Proust : Pas du tout Flaubert, pas du tout, d’ailleurs, l’image qu’on se fait de son destinataire est parfois plus belle que la réalité. J’évoquais dans mes « jeunes filles en fleurs », un écrivain , Bergotte, je l’imaginais sous les traits d’un Victor Hugo tout blanc de barbe, affable, un sourire de sage…et puis lorsque je le vis pour la première fois, il me fit l’impression d’un petit gratte-papier tout étriqué sorti d’un petit bureau d’une obscure administration. Quelle déception…
Sévigné : Mais ma lettre est un miroir. Je sais, mon style en est négligé et je n’ai pas le temps de relire aussi mes lecteurs me font la grâce de ne pas me reprocher mes fautes d’orthographe, mais enfin, n’est-pas là me voir au naturel ? Ces lettres ne sont que le reflet de ma personnalité et je m’y confie, sans fard. Je parle des autres pour parler de moi, manque de bienséance pour un auteur classique ?
Voltaire : Marquise, pas de principes jansénistes ou je fourbis mes armes afin d’écraser l’ infâme religion !
Sévigné : Comme vous voulez. Dans mes lettres, je suis loin de mes interlocuteurs et proche à la fois, n’est-ce-pas cela un écrivain ? C’est bien la question que pose dans le livre de Mademoiselle Nothomb, Monsieur Mapples ?
Proust : D’où l’idée qu’il n’est pas bon de rencontrer les écrivains !
Voltaire : A ce compte, pas de signature à la Librairie Comme un roman !
Flaubert : Question : faut-il rencontrer ses lecteurs ? Pas davantage ! L’Art, mes enfants, n’est-il pas d’être absolument soi-même ? C’est pas de moi, c’est du Verlaine. Je mets des siècles à être moi-même dans mes romans, et je suis moi, direct, tout craché, dans mes lettres.
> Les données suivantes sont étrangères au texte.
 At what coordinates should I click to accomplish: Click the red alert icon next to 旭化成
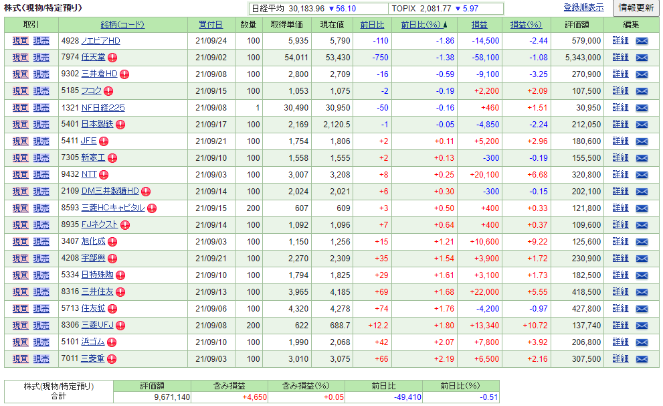tap(112, 242)
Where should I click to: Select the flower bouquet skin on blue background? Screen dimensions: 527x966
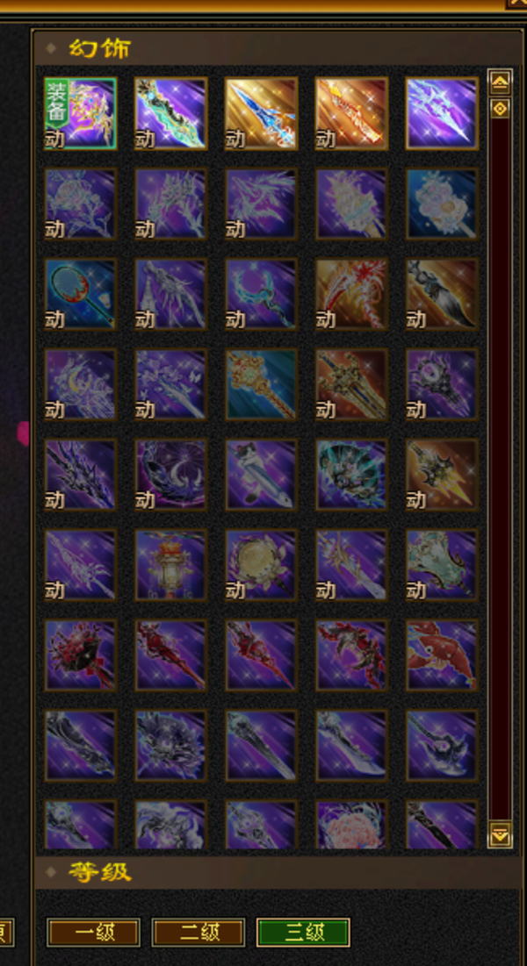[x=442, y=204]
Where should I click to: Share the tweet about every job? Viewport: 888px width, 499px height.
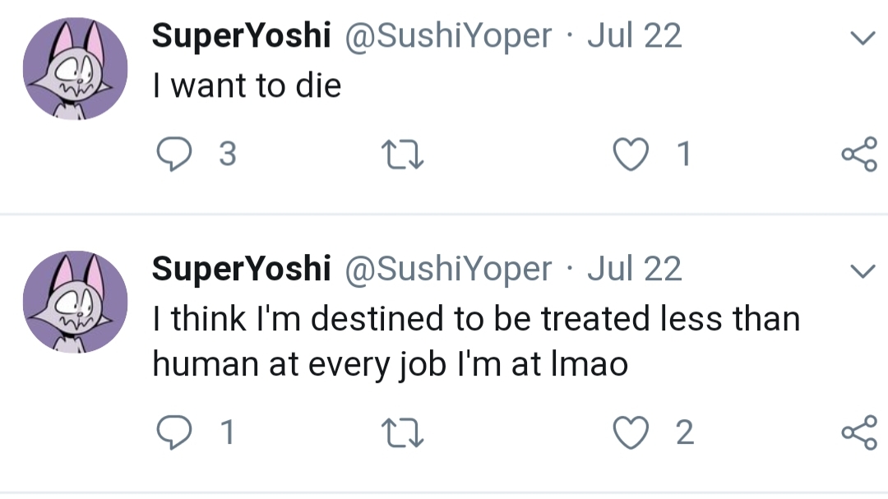(859, 432)
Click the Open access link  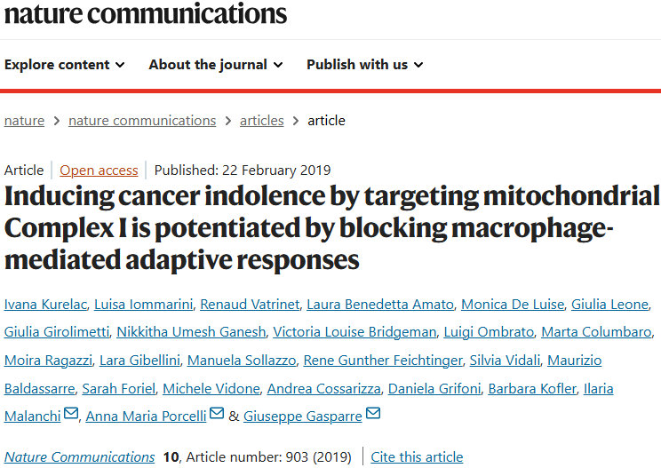(x=99, y=171)
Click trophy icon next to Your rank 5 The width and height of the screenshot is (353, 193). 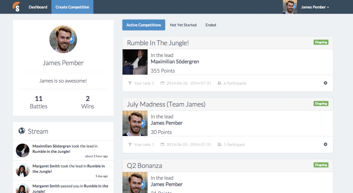[130, 83]
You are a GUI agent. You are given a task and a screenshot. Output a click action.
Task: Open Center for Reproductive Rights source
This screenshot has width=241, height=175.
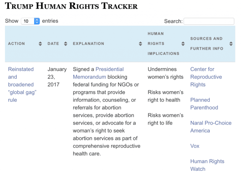pos(206,77)

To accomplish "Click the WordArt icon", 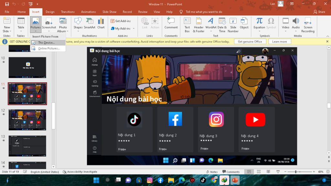I will coord(211,21).
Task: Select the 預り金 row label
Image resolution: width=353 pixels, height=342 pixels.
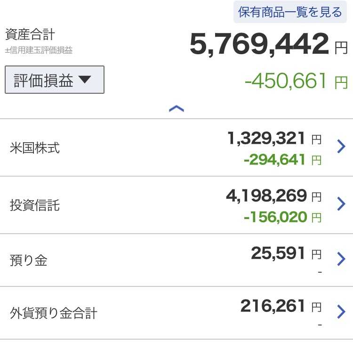Action: point(28,260)
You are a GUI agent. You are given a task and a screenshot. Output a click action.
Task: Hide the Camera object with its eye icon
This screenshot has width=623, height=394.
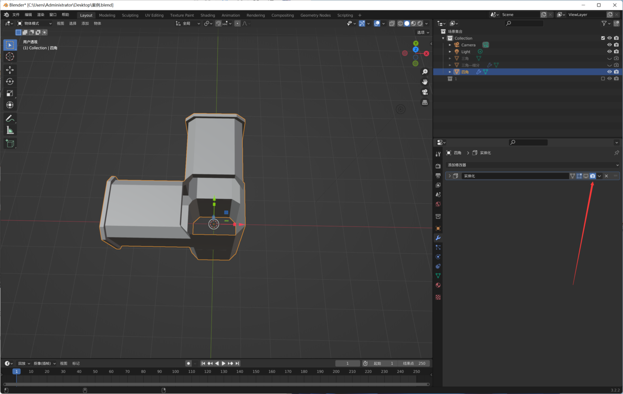pyautogui.click(x=609, y=45)
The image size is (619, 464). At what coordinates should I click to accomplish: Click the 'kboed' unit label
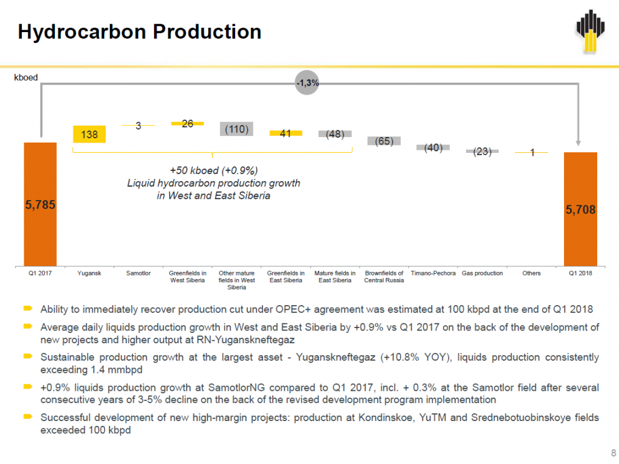(x=26, y=78)
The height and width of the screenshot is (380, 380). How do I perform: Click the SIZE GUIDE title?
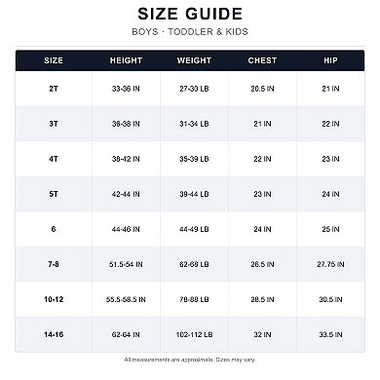tap(190, 14)
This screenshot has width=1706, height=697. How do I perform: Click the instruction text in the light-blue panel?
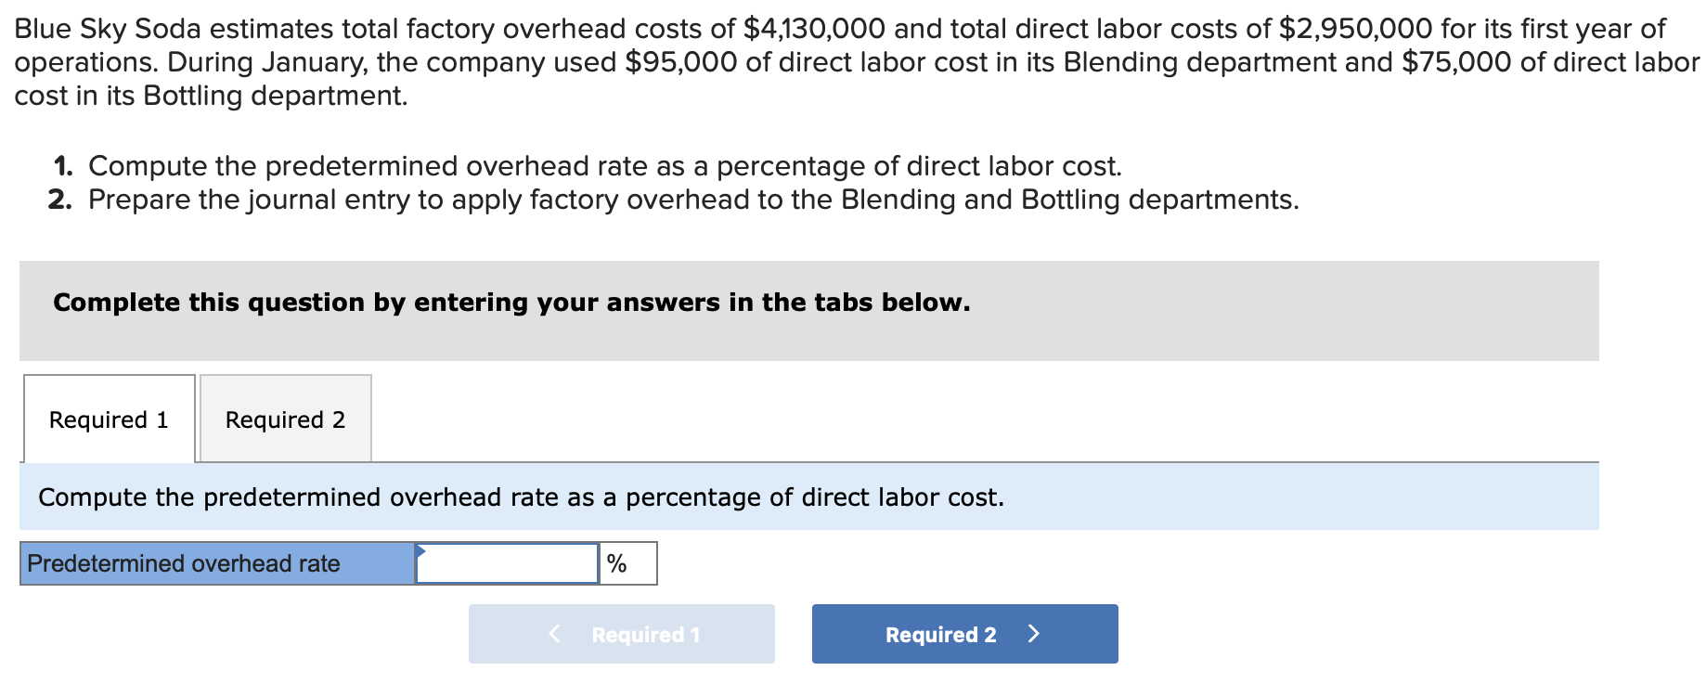(x=521, y=497)

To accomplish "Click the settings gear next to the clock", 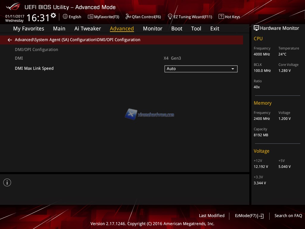I will coord(53,16).
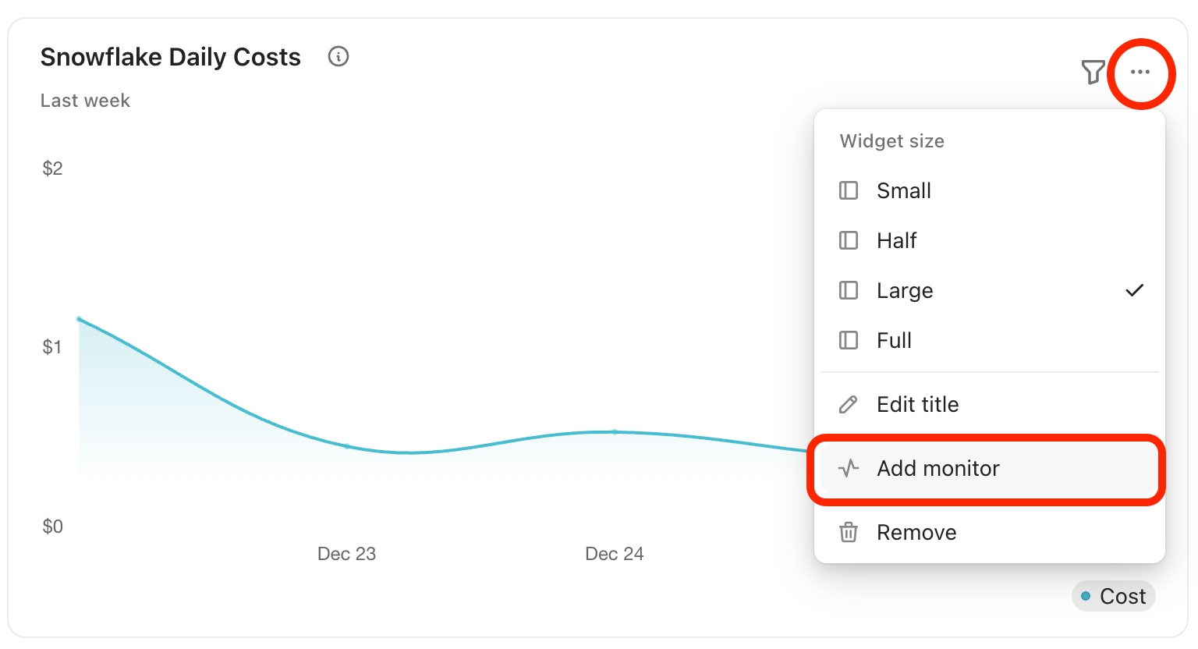Click the trash icon beside Remove
Screen dimensions: 1198x649
point(848,533)
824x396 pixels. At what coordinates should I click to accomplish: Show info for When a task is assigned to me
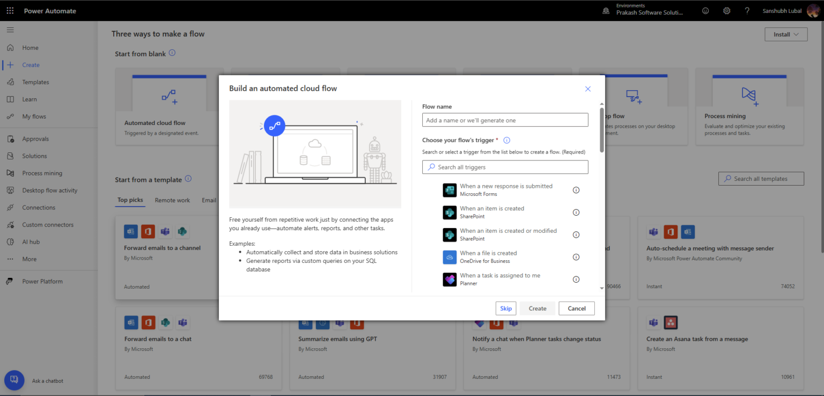coord(576,280)
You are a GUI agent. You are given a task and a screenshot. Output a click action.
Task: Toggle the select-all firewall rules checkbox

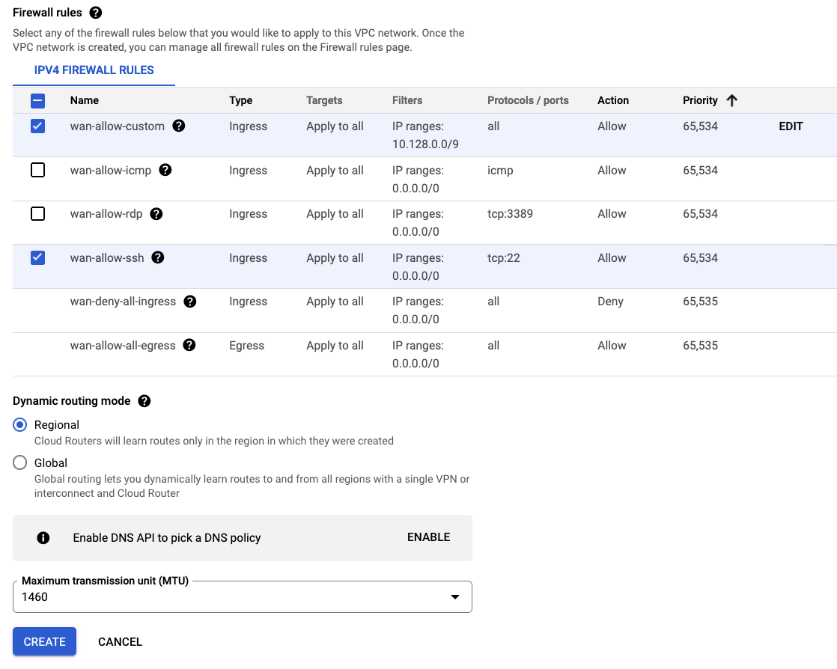37,100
Proust : Bien sûr, tout se dit dans les mots, peu importe l’apparence et acceptons même le mensonge comme une part de nous-mêmes. Laissons à nos souvenirs et à notre imagination le bénéfice du doute et considérons que la vérité des êtres se dévoilera un jour ou l’autre, dans toute leur ampleur au détour d’une petite madeleine ou d’une tasse de thé, ou d’un hangar à pneus, le moment venu. L’écriture des lettres demande de la patience.
Sévigné : Quoiqu’il en soit, ce dernier ouvrage de Mademoiselle Nothomb célèbre la grandeur et la servitude de l’échange épistolaire et je voudrais son talent de la description pour approcher avec simplicité son personnage qui est, c’est le cas de le dire, un personnage à croquer.
Proust : J’en dirai quelques mots à maman. … Je retiens de ce livre que nous devons avoir une conscience encore plus aigue de notre esprit afin qu’il ne se croit pas dérivé de notre corps.
Voltaire : Mademoiselle, venez nous rendre visite à Ferney, Madame du Châtelet est plongée dans sa lecture de Newton, avec vous je suis sûr que nous aurons plus de fantaisie !
Flaubert : Un océan de fantaisie ! J’exagère ? (acquiescement des autres). Et bien, comme il est d’usage en fin de lettre, nous vous adressons, cher Amélie Nothomb, nos vifs remerciements pour votre présence ici,
Sévigné : ….. veuillez agréer
Voltaire :…. l’expression
Proust :…de notre sincère gratitude.
Tous : Bien à vous, François-Marie, Marie-Chantal, Marcel, Gustave.